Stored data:
BEGIN
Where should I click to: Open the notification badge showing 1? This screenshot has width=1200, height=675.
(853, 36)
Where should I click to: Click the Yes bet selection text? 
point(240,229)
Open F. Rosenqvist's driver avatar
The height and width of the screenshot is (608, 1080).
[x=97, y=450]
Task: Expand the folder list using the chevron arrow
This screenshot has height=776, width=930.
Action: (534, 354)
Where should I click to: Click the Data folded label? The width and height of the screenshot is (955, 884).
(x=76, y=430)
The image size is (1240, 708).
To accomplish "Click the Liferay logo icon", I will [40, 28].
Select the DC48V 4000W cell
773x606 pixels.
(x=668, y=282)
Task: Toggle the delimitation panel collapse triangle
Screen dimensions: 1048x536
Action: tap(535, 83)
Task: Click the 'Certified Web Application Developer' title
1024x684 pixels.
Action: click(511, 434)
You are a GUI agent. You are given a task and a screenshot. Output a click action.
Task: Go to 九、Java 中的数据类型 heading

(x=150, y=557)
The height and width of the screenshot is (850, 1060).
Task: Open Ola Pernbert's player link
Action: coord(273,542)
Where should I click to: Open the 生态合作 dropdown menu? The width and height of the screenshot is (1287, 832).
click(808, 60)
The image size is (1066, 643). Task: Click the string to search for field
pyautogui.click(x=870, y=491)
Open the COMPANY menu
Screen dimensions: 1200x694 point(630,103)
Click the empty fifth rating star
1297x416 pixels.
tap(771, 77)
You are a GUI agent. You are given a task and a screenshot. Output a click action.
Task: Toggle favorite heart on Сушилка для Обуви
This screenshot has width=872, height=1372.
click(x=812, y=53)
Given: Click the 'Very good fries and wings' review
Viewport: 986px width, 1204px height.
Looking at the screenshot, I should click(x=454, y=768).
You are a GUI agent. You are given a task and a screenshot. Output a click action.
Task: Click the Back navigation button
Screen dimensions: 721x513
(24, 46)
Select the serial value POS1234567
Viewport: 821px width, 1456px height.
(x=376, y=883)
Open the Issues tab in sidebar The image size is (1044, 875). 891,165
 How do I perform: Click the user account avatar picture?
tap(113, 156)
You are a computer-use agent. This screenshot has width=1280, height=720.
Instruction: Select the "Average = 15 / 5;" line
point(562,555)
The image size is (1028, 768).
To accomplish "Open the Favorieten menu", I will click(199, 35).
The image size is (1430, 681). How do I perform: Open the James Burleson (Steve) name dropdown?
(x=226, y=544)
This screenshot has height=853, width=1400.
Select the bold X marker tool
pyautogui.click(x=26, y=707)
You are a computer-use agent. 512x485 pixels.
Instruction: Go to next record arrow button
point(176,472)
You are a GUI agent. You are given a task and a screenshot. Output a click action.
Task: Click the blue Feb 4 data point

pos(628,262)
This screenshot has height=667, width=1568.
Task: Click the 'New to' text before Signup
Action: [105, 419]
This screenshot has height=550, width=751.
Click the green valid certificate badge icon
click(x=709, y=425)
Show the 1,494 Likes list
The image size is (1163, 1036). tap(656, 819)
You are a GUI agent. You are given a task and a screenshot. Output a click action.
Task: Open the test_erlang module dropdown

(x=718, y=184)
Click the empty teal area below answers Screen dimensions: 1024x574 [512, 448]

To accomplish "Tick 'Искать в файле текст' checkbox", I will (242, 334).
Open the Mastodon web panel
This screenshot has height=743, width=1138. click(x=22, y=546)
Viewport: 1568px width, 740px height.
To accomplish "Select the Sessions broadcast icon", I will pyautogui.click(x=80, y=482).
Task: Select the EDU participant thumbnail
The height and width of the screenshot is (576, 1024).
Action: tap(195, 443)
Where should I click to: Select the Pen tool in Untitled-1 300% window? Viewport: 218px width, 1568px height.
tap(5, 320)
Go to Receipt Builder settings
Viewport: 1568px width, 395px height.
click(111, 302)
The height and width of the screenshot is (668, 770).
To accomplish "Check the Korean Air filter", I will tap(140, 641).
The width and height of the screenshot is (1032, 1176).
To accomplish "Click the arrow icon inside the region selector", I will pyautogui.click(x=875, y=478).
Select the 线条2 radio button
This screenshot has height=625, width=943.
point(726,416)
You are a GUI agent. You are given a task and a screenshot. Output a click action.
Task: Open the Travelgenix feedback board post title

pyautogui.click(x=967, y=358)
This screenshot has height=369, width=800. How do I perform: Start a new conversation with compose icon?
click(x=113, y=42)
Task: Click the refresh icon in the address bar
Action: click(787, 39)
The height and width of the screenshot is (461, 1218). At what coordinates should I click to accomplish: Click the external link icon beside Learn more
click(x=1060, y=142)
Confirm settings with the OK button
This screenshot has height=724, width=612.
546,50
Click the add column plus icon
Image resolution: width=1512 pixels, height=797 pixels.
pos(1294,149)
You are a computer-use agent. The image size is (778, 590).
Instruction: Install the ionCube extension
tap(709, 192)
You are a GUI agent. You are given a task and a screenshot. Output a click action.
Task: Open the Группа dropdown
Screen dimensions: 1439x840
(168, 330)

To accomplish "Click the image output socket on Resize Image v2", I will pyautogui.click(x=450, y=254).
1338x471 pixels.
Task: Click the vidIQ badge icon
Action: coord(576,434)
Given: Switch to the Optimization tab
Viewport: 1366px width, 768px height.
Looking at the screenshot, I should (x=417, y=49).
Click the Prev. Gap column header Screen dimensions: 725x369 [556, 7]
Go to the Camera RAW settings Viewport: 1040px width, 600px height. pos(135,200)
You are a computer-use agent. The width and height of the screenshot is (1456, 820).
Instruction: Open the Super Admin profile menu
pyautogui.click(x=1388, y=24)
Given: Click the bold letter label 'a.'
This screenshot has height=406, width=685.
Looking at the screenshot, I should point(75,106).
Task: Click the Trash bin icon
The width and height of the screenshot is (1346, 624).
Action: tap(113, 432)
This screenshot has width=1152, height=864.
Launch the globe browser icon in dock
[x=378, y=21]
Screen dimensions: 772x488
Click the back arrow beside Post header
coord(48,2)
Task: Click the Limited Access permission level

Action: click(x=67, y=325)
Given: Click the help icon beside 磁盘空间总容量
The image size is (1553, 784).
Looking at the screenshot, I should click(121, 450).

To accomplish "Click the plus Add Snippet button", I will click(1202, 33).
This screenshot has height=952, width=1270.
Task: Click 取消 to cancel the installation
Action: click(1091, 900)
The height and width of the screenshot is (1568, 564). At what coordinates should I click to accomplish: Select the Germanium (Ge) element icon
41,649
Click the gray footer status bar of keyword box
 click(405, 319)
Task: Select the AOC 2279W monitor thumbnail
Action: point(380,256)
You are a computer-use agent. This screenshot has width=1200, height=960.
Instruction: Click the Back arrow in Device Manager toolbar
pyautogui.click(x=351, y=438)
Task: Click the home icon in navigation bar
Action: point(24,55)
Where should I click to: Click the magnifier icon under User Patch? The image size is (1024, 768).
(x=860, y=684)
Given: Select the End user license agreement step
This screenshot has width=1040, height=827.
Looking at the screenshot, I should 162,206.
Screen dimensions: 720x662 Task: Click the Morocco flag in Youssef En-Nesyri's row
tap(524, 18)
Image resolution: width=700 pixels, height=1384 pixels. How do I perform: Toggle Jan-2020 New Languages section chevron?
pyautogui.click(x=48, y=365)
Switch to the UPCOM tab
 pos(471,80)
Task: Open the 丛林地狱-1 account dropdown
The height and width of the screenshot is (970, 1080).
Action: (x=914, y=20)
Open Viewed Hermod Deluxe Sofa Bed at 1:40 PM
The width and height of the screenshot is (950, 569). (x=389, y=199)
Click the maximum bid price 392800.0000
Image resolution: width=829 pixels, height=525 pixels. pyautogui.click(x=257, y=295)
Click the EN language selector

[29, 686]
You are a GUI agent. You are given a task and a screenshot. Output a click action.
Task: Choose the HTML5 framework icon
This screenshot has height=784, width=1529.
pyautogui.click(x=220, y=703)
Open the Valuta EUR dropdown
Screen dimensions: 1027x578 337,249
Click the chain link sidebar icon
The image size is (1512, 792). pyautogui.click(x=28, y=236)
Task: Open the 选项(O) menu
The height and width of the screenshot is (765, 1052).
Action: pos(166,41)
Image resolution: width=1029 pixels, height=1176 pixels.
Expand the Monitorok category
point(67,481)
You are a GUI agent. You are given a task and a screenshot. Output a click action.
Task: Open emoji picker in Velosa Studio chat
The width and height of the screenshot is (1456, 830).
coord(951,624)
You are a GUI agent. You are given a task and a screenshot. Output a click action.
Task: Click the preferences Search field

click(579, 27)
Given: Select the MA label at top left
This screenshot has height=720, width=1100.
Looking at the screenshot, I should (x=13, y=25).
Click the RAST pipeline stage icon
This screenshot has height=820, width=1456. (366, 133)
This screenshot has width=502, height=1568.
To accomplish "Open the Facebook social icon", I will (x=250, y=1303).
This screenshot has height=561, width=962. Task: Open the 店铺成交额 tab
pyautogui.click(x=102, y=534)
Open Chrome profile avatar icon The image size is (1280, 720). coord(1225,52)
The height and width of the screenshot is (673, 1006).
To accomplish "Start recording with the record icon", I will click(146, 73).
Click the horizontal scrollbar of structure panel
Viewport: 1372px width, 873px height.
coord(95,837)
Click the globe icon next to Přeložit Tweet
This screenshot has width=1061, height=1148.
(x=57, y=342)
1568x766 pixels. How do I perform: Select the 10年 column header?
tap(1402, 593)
END
- [PROBLEM TO WORK ON] Out of the data above, give again only the lines starting at the one holding "773x606 pixels." and ending at the one holding "Given: Click the 'Very", unchanged.

- [ANSWER FOR THIS EXERCISE]
773x606 pixels.
(x=668, y=282)
Task: Toggle the delimitation panel collapse triangle
Screen dimensions: 1048x536
Action: tap(535, 83)
Task: Click the 'Certified Web Application Developer' title
1024x684 pixels.
Action: click(511, 434)
You are a GUI agent. You are given a task and a screenshot. Output a click action.
Task: Go to 九、Java 中的数据类型 heading

(x=150, y=557)
The height and width of the screenshot is (850, 1060).
Task: Open Ola Pernbert's player link
Action: coord(273,542)
Where should I click to: Open the 生态合作 dropdown menu? The width and height of the screenshot is (1287, 832).
click(808, 60)
The image size is (1066, 643). Task: Click the string to search for field
pyautogui.click(x=870, y=491)
Open the COMPANY menu
Screen dimensions: 1200x694 point(630,103)
Click the empty fifth rating star
1297x416 pixels.
tap(771, 77)
You are a GUI agent. You are given a task and a screenshot. Output a click action.
Task: Toggle favorite heart on Сушилка для Обуви
This screenshot has width=872, height=1372.
click(x=812, y=53)
Given: Click the 'Very good fries and wings' review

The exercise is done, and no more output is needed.